Once you feel fully awake, get dressed and ready for your day. Only after you’re dressed, check your email, texts, or other information related to your daily tasks. Take one last deep breath, and get to it!
A 2019 article in the American Journal of Lifestyle Medicine demonstrates that routines help to reduce the number of decisions people have to make every day, and fewer decisions can translate to more willpower to make healthful choices. When you choose a morning routine that starts you off on a positive note, it might give you just the boost you need to make more healthful decisions for the rest of the day.
Two: The Big Salad
I recommend a big salad every day, and I find the easiest time to get that salad in is lunchtime. Let this become another good habit this month—that big bowl of leafy greens will help boost your mood and keep your brain fog-free. A 2018 study published in Neurology showed that regular intake of dark leafy greens was significantly associated with reduced cognitive decline, and another study that same year published in Frontiers in Psychology showed that raw vegetables and fruits improve mental health–so when the stress mounts and you can’t remember where you put your keys or whether or not you mailed those holiday cards, rest assured that your big salad is keeping your brain healthy.
Three: Walk It Off
You may feel like you’re on your feet all day getting ready for the holidays, but if you reserve one solid hour every day to leave it all behind and go on a walk, you will benefit immensely. A 2019 study in JAMA Psychiatry showed that one hour of walking every day (or just 15 minutes of running) decreased the risk of depression. An hour may seem like a lot, but once you work it into your schedule, you’ll find you have more energy, so you’ll get more done quicker and that walking investment will pay for itself. An hour of daily exercise will change you. It’s valuable you-time, so consider this my prescription to you! It doesn’t matter what time of day you do it. Just make it non-negotiable, period. It’s the perfect recipe for those holiday blues.

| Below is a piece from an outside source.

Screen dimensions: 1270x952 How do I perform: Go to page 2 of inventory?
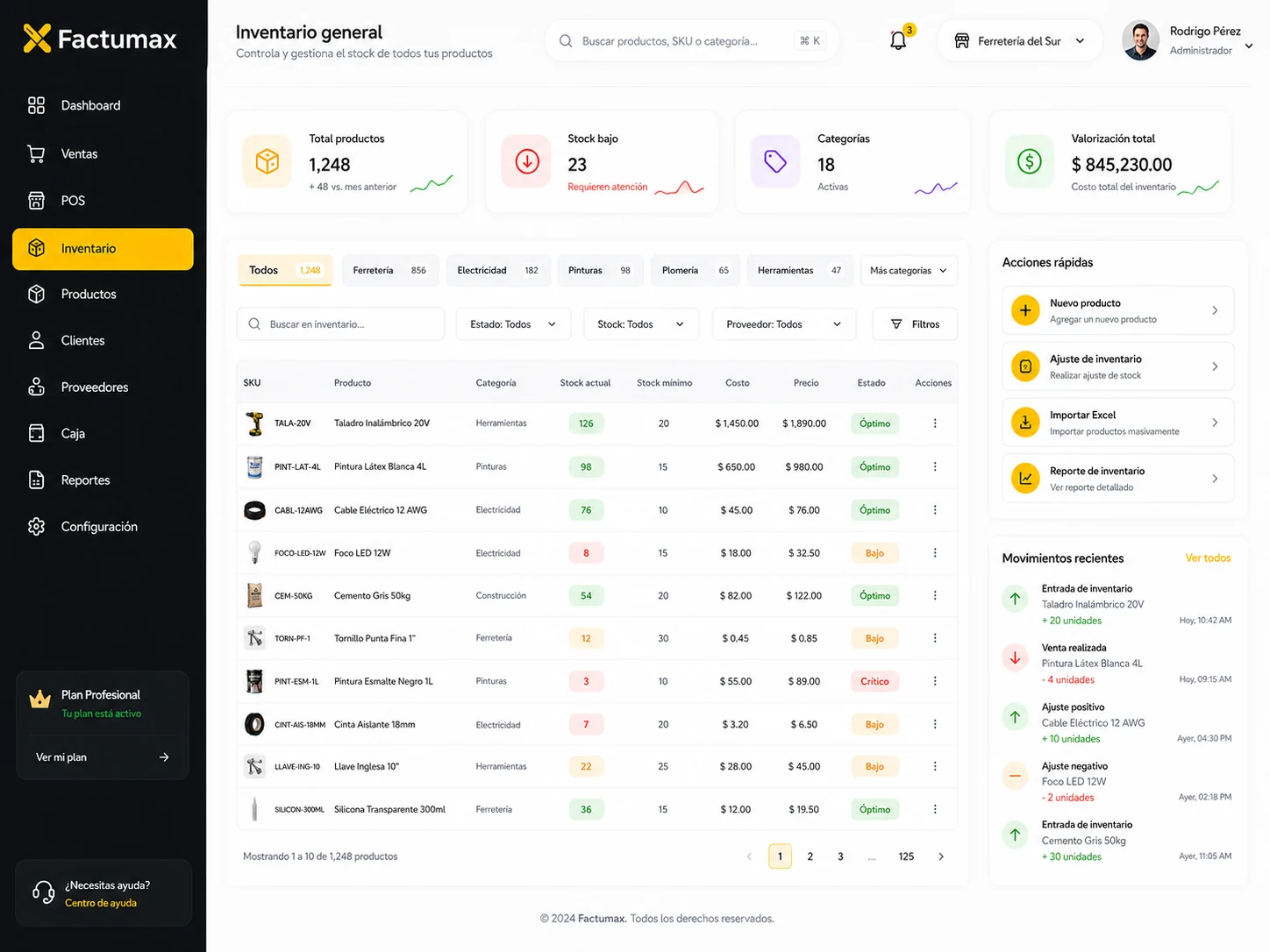[810, 856]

Last but not least, to keep you feeling sane and calm, let yourself feel the love this holiday season. Spending relaxed, non-goal-oriented time with friends and family is great therapy. The American Journal of Lifestyle Medicine reviewed multiple studies showing that social connections result in better physical and mental health, and may be even more important than diet and exercise. While I will always recommend smart dietary choices and exercise, don’t stress too much about being perfect over the holidays. As long as you are spending connected time with the people you love, talking, laughing, and enjoying being together—because after all, the holidays are about people, not food—then you’re going to be okay.
Every one of these self-care strategies can be altered according to your own schedule and preferences, but the point is to prioritize you, rather than what everyone else wants from you. Reclaim your mornings, eat your veggies, get moving, and connect, and this might be your best holiday season ever. Now go have a vibrant holiday season!